Sein Geist ist in diesem Geviert eingesperrt, auch wenn die Strassen überaus belebt sind. Sehr viele Menschen verbringen in der Rue du Bac, der teuren Einkaufsstrasse, und in der Rue Saint-Placide ihren Alltag, ihre Freizeit, ihr Leben. Doch Jonathan hat ein Brett vor dem Kopf. Wen wundert es darum, dass Patrick Süskind seinem traurigen Helden als Wohnort eine Mansarde in der Rue de la Planche verpasst. Wenige Leute passieren diese Strasse, parkierte Fahrzeuge säumen das Trottoir. La Planche steht für ein Brett, auf welchem keine Tauben leben.

Das Brett befindet sich in der Metropole, Paris. Jonathans Lebensrevier erweist sich als klein und eingeschränkt. Als Lohnbezieher verbringt er seine Zeit in der Funktion eines Türstehers auf drei Stufen, die zum Eingang eines Bankinstituts führen. Er zählt in seiner Lebensqual die Augenblicke, die er vor dem Geschäft verbringt, und hofiert dem Bankmeister, der mit einem teuren Auto vorfährt, anstatt dass er sich selber in eine geistige Limousine setzt.

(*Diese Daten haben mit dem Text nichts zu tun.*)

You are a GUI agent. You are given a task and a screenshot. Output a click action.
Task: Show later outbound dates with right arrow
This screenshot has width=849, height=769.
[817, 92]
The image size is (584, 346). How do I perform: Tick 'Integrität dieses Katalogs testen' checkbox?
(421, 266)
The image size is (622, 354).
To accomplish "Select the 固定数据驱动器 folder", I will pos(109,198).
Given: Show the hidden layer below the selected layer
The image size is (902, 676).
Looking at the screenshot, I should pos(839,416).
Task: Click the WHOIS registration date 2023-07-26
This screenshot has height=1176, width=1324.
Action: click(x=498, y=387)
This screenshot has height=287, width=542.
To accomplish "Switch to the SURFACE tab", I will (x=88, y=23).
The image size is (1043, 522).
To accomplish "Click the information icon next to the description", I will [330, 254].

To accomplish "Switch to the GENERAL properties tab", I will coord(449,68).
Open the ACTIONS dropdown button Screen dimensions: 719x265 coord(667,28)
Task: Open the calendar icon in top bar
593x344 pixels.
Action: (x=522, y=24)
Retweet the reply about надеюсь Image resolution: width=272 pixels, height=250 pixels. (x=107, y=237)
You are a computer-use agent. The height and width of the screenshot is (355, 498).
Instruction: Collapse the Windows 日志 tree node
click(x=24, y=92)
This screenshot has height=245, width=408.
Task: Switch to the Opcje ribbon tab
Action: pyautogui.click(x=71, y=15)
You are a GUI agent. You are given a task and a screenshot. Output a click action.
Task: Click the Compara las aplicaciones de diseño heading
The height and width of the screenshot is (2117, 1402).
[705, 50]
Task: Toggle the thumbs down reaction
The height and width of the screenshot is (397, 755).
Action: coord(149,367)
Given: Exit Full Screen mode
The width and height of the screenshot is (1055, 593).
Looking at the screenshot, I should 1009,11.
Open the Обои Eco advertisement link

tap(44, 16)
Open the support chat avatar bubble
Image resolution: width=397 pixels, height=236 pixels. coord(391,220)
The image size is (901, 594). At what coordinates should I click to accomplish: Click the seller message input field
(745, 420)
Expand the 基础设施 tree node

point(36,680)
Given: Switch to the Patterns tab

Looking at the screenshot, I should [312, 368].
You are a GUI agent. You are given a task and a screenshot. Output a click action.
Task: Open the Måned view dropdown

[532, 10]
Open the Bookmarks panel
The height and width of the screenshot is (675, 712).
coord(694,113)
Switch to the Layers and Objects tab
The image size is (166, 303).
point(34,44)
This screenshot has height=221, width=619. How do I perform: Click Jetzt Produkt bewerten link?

Um mit den Lebensgefühlen des Herrn vertraut zu werden, habe ich mich in den Square Boucicaut begeben, dort auf eine Parkbank unter die Tauben, die nicht miteinander reden, gesetzt und wie Süskinds spannender Held ein Sandwich verzehrt. Ich machte mich auch an die letzten Seiten Der Taube heran. Die Bänke stehen weit auseinander. Jonathan Noel ist sich sicher vor Kontakten. Die Tauben treten ihm nicht zu nah. Vom Schluss des Buchs, dem Schluss, den Jonathan schliesslich zieht, werde ich völlig überrascht. Darum verlasse ich den Park, dem Impuls des Herrn im Buch folgend, und wechsle hinüber in den nahen Bon Marché, wo ich mir in der Gourmet-Abteilung des Geschäfts mit dem doppeldeutigen Namen einen Foie Gras, begleitet von einem Süsswein, genehmige.